TL;DR; : can my marriage be saved after lying and my wife checking out?

Comments

  1. thescott2k Avatar

    She’s in a good mood because she now has something to look forward to.

  2. Agent0161 Avatar

    Have a serious, sit down conversation with her and ask her if it’s worth saving? It could be that either she feels a huge weight off her shoulders and it allows her to be platonic with you, or she wants to see if this is salvageable.

    Either way only she will be able to answer that question to you. Good luck 🤞

  3. marxam0d Avatar

    She’s being nice because the weight of telling you she’s done is off her shoulders. Your next step is figuring out what a divorce looks like for you – getting lawyers or mediators, etc.

    No one who says they want a divorce should stay married. Either they’re actually done or they’re childish/poor communicators. I’m guessing your wife is the “done” variety.

    Edit to add since OP didn’t include it in this post. She’s probably trying to be civil so your 4 and 6 year old kids don’t live in more chaos than your lies likely already caused the home.

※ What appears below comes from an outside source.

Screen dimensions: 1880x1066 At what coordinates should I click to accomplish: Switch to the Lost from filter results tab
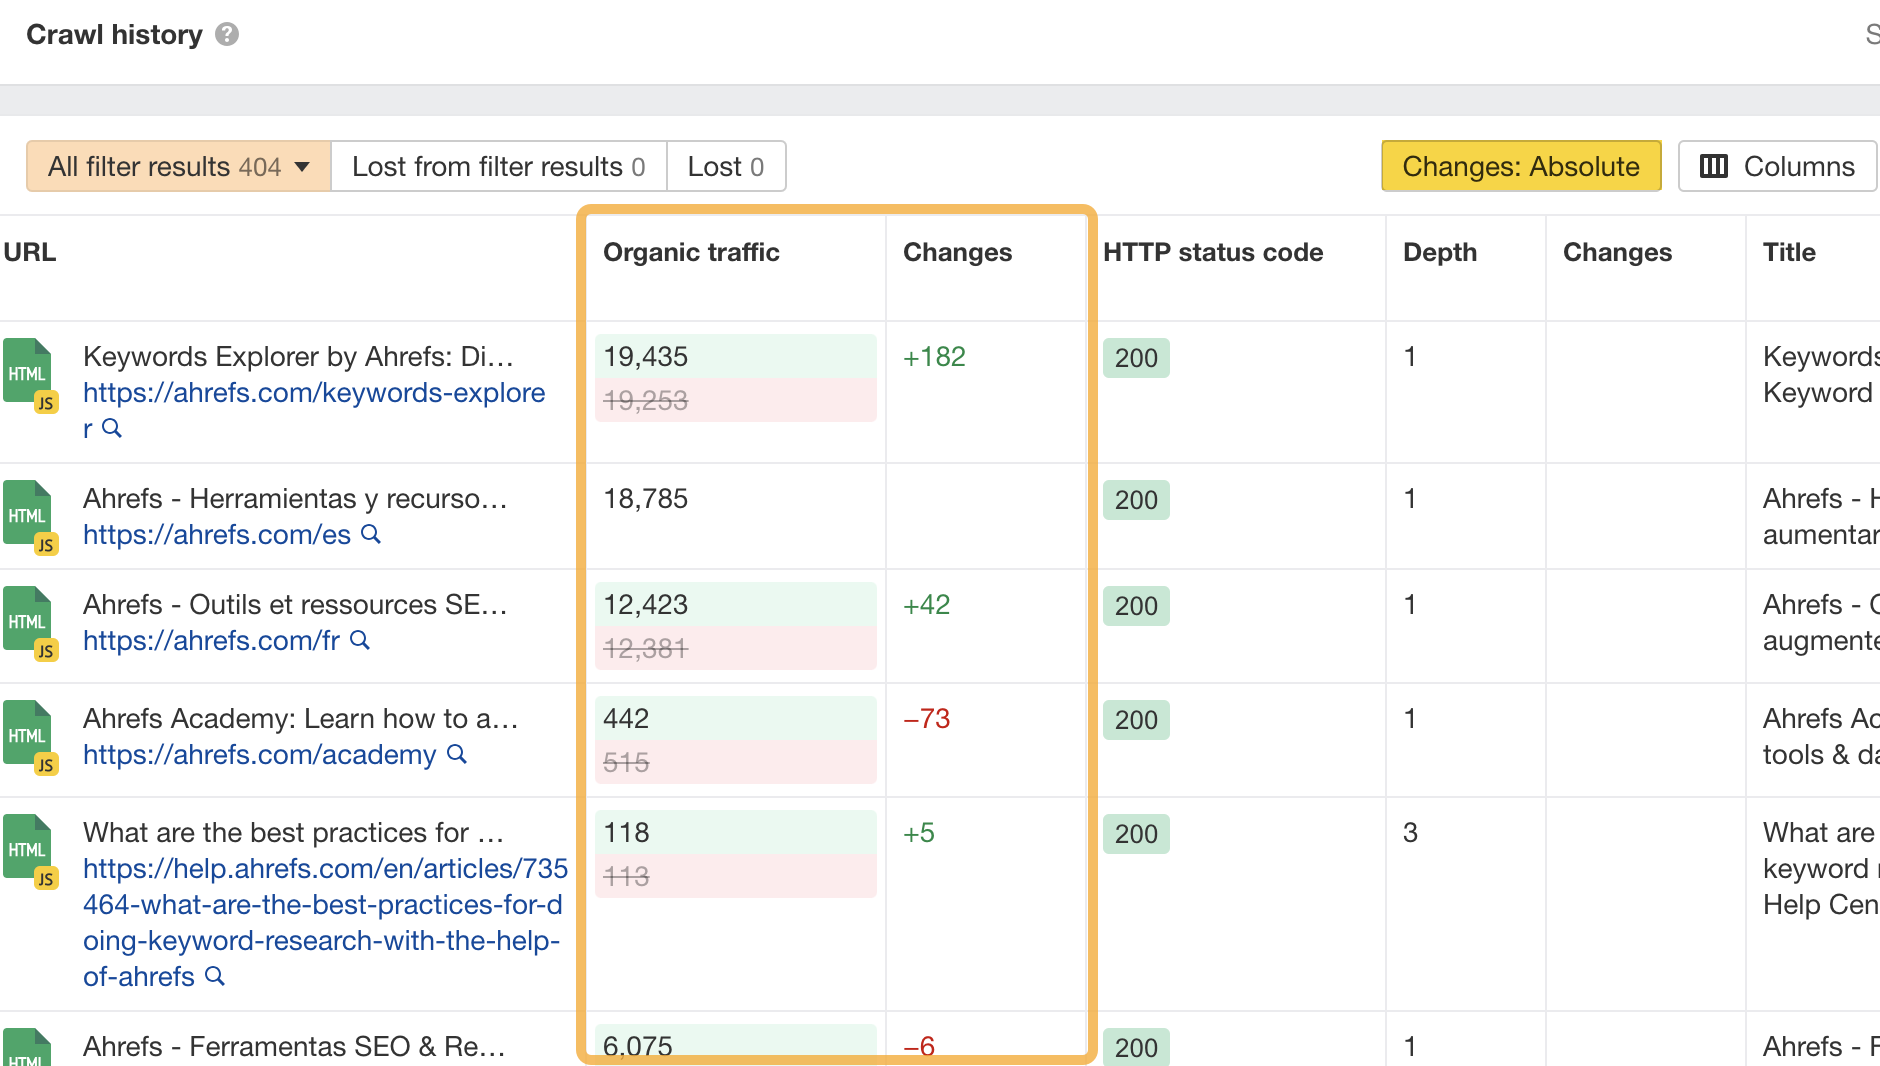[x=499, y=166]
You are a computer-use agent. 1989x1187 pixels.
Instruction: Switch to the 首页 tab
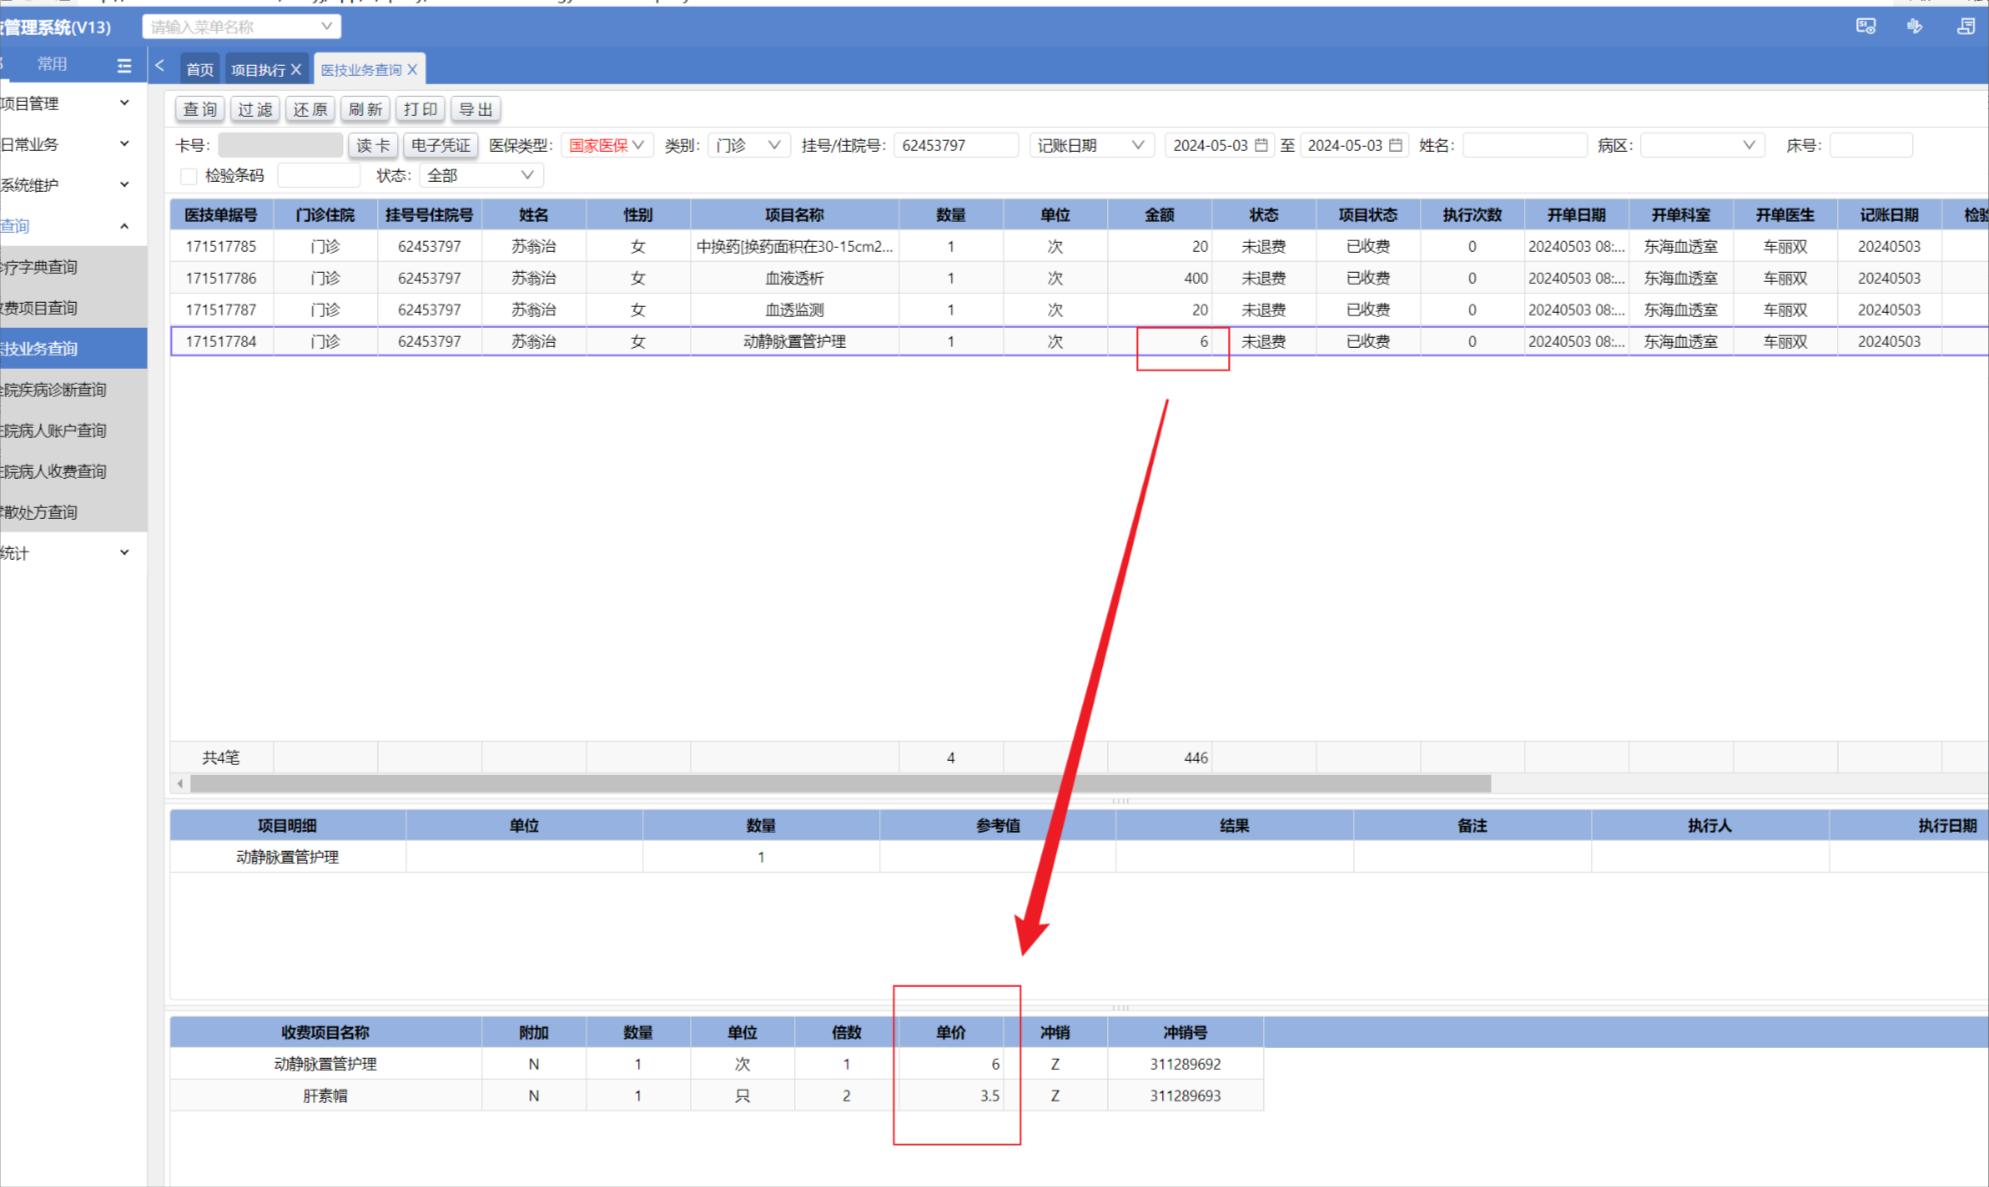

    While I’m at it since you didn’t answer anyone in your previous post – how much was the loan for?

  4. No_Aside331 Avatar

    No it seems like now that she made the decision she’s unburdened with trying to make a relationship work with you.

  5. FalcorDD Avatar

    She’s beings nice because it’s easier. My first wife cheated on me and I filed for divorce. My attorney said to be as nice and amicable as possible so that it goes smoothly for me, and it did.

    After divorce, wife said, “well I’m glad we are still friends.” I laughed in her face and told her the cold hard truth. We were never going to be friends. Hit her like a semi truck.

    Point is, you’re about to be taken for a ride. Brace yourself.

  6. Bronson_D Avatar

    I’d say she’s already well checked out and just trying to keep it civil right now. You say she met with an ex boyfriend and also that you make her nauseous. Do you really even want to save this? Think hard on it. I’d say ignore her as much as possible. Start focusing on what your next steps are and start doing things that make you happy, at least somewhat. It’s gonna be just you very soon, may as well start accepting it now.

  7. Running-With-Cakes Avatar

    Dude. It’s over. She thinks the grass is greener and has forgotten her vows. If you lied to her about something, that’s on you. Get a good divorce lawyer

  8. TurtleDive1234 Avatar

    Im sorry but I think you should move forward as if the divorce is a given. It sounds like she is happy with her decision. Divorce is difficult and it will be painful but you’ll come out in the other side in tact. Gather your emotional resources ( family, friends, counselor) and your legal resources (attorney and any finance people you might have).

  9. fatboy-slim Avatar

    Looks like your marriage is over, time to lawyer up (quietly) and learn your options.

  10. Retaliation_NL Avatar

    Do you want to stay with someone well she had feelings for an old boyfriend?

  11. KingofLingerie Avatar

    She’s in a better mood because she is happily making plans with her ex boyfriend

  12. Appropriate-Mud-4450 Avatar

    I think it is more like she is now not burdened anymore. By with the info of her ex in the mix I wouldn’t be too surprised if that attitude changes again.

    Could be her playing nice, too. Why? Could be a lot of things. Guilt? Relieve? A mix of things? I wouldn’t try to fix things
    She asked for the divorce, it’s on her to call it off if she wants to mend things.

    If I were you I would at least prepare for a divorce.

  13. lfergy Avatar

    Nothing stopping you from asking if she is open to reconciliation / couples counseling. Nothing stopping you from asking when the meeting is with the lawyer, either. Don’t keep pretending she didn’t say it. Bring it up yourself.

    I would assume my partner was 100% serious if they threatened divorce; that isn’t something we say out of anger. You either mean it or don’t say it. You should get a lawyer, ASAP, either way.

  14. uwedave Avatar

    She got to blow off steam saying she wants a divorce

  15. senioroldguy Avatar

    She may or may not be reconsidering her decision to divorce. Regardless, have you tried to do some of the things together that attracted her to you to begin with? Dinner out, movies together, romantic couples type things?